# Bastille Day & Stage 13 - Jaz



## john87300 (Oct 12, 2011)

From 1979, the period of Jaz/Framelec, a really chunky gold plated Jaz LED


----------



## foztex (Nov 6, 2005)

Hi John,

I wanted to wear my supernavygraf Yema for watching the stage today, but the battery was flat and it seems I've every possible size except the right one for that watch.

So I wore a Sinn instead (pics on Sat thread).

Talking of pics here's a few I snapped just south of Saussan as it passed near our village. First the Caravanne.

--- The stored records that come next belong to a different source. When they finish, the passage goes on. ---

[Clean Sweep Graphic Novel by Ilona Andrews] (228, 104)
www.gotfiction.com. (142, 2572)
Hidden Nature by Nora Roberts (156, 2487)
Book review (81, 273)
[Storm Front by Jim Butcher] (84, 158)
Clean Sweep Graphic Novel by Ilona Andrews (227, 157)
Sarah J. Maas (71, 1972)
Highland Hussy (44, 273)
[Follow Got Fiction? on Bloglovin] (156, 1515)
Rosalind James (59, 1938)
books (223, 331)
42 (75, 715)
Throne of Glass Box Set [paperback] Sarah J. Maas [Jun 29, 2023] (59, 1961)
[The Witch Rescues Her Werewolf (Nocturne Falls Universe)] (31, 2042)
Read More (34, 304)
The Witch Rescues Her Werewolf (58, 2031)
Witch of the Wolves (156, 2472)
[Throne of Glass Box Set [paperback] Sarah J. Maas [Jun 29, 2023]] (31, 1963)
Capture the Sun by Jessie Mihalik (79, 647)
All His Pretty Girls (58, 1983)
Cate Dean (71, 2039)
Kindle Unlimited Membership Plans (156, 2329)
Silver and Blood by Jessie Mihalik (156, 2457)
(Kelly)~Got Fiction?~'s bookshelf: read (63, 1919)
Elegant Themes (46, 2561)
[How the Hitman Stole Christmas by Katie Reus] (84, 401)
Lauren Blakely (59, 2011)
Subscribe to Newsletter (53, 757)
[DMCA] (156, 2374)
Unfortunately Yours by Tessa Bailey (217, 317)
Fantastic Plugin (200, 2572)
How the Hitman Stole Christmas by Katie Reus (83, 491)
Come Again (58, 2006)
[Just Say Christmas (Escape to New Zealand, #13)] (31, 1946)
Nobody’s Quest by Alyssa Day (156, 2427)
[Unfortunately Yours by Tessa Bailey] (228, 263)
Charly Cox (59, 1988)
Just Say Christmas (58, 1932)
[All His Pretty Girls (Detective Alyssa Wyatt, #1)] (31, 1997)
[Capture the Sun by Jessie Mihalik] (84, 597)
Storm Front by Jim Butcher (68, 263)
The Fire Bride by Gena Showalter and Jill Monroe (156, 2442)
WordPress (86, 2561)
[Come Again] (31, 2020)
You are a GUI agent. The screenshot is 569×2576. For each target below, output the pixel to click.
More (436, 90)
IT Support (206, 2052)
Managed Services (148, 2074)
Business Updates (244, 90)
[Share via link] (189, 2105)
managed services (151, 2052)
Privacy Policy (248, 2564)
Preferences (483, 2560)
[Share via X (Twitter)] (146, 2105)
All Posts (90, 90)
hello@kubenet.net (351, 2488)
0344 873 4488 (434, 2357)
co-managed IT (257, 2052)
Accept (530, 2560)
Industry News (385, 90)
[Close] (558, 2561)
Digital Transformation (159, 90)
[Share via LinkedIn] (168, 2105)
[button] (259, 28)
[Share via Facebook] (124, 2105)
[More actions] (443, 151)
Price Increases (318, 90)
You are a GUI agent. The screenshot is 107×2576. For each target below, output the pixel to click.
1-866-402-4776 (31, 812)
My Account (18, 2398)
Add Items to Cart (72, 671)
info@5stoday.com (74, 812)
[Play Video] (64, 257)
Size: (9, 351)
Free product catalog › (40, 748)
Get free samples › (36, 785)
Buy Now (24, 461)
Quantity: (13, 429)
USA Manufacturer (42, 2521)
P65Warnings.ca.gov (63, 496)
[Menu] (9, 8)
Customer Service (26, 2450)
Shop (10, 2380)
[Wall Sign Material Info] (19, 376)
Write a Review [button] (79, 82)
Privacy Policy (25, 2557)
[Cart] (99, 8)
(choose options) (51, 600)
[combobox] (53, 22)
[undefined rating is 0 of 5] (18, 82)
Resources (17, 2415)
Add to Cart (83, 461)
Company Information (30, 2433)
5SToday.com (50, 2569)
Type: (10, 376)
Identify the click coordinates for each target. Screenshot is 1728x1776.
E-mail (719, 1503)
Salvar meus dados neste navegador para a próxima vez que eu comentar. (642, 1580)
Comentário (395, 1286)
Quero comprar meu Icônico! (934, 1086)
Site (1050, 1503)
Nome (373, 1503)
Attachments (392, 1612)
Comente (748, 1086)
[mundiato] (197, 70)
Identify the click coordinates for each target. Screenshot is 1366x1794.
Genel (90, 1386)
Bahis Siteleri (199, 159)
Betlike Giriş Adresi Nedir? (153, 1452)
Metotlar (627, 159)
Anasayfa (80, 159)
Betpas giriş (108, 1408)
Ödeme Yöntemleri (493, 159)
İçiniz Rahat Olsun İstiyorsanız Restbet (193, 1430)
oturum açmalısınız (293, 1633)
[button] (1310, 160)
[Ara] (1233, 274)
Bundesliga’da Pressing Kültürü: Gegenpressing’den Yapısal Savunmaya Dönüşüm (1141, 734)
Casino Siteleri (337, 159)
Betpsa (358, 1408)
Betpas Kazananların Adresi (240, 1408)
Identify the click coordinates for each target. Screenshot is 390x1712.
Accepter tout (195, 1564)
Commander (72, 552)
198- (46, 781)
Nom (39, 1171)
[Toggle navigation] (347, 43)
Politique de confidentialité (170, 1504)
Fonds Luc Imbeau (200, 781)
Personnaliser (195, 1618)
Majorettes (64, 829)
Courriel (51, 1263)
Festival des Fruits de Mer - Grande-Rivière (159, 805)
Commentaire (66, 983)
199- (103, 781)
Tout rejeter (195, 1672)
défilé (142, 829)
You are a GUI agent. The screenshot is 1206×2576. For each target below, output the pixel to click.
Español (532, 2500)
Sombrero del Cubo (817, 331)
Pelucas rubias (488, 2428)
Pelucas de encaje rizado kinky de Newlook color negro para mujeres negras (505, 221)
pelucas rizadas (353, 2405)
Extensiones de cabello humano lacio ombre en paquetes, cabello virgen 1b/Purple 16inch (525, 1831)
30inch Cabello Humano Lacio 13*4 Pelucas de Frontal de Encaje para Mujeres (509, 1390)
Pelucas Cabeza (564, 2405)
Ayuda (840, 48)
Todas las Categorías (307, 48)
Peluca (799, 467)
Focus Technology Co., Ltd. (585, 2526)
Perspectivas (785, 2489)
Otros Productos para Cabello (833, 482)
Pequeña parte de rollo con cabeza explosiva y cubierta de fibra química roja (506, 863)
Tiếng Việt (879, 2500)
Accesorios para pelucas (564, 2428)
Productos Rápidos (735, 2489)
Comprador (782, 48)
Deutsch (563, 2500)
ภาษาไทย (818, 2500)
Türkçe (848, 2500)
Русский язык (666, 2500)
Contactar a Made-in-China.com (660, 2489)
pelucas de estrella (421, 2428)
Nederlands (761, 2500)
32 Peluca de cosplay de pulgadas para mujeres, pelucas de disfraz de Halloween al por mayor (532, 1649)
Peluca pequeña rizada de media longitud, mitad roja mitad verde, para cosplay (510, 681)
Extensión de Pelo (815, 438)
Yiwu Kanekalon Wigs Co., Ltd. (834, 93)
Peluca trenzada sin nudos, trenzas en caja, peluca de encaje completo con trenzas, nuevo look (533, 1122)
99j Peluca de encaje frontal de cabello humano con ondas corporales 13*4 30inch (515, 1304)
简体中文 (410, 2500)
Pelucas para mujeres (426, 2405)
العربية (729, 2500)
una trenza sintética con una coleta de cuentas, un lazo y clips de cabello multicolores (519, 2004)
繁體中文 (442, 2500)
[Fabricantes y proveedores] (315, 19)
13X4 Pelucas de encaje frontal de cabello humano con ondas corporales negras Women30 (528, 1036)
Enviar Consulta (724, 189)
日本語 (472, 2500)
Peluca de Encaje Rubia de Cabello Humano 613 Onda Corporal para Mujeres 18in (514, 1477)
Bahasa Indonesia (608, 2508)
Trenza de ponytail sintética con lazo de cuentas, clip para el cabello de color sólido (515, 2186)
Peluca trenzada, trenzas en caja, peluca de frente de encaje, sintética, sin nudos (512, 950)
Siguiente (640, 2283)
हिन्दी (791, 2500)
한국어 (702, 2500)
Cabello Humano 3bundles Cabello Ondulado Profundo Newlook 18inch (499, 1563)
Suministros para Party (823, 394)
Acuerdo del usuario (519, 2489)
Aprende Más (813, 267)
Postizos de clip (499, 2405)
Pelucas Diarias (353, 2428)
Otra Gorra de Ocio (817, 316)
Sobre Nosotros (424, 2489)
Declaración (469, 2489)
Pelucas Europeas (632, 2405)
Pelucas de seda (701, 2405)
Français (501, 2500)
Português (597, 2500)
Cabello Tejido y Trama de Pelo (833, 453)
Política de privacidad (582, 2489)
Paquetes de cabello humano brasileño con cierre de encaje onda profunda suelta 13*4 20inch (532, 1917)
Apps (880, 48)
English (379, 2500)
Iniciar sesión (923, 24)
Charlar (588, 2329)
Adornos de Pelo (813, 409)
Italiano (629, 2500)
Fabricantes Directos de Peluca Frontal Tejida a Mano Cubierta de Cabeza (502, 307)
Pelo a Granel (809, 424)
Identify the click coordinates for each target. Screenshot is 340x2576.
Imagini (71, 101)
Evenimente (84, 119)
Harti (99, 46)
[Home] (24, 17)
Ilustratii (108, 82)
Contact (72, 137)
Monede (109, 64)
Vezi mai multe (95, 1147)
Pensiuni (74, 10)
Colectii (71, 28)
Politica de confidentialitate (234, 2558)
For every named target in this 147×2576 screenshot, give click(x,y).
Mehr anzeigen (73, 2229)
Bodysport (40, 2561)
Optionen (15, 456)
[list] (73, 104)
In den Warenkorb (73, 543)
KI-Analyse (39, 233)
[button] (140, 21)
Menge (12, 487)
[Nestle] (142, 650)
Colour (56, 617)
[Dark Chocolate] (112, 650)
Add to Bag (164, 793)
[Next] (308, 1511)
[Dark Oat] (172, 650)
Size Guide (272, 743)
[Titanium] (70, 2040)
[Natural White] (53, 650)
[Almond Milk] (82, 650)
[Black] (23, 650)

next a few of the riders.......


----------



## foztex (Nov 6, 2005)

Forgive me I am not up on it enough to name them.

1st through










then the rest



















great fun and atmosphere but always a tad disappointing as you wait for an hour and it's all over in less than a minute 

Andy


----------



## john87300 (Oct 12, 2011)

foztex said:


> Forgive me I am not up on it enough to name them.
> 
> 1st through
> 
> ...


Andy, I envy you the chance just to get a look at them all charging past. The Tour is not coming anywhere near here (again) this year, so it's the TV for me, The coverage is excellent on ITV4, except we never get to see the Caravanne :icon21:

I've only a very few quartz and electrics, but, like you, whenever I need a battery it's always one I don't have! Out of the over 50 French I've got only about 4 need batteries so I've plenty of fall backs to rely on.


----------



## woody77 (Jun 19, 2011)

john87300 said:


> From 1979, the period of Jaz/Framelec, a really chunky gold plated Jaz LED


 hi that nice not seen to many of them about .all the best woody77.


----------